**Exercise details**
Write out the listing below without alteration, omitting its pictures.

**Exercise materials**
##############################
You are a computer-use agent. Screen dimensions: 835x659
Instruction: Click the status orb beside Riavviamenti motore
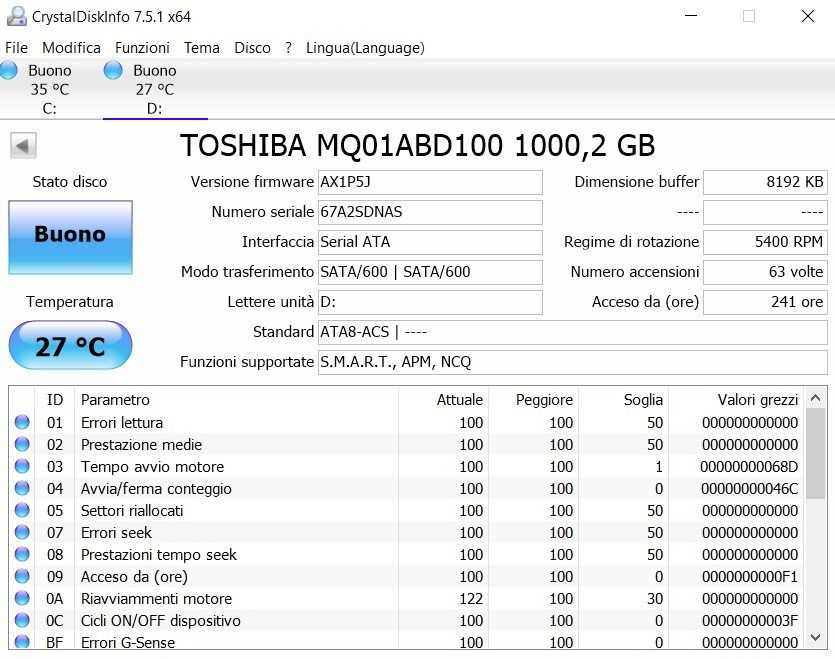pos(22,599)
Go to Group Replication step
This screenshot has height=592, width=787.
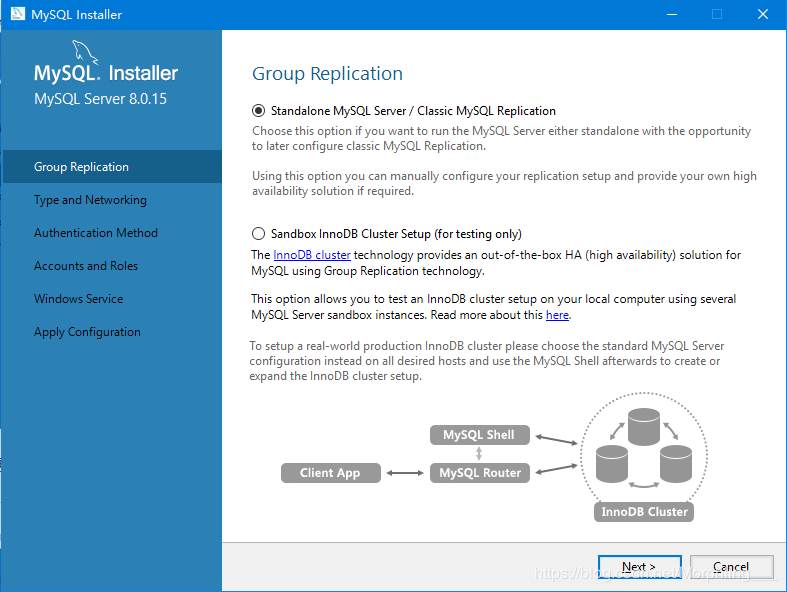(82, 167)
##############################
**Result of this task**
You are a computer-use agent. Screen dimensions: 835x659
Instruction: Click the status orb beside Riavviamenti motore
pos(22,599)
Go to Group Replication step
This screenshot has height=592, width=787.
(82, 167)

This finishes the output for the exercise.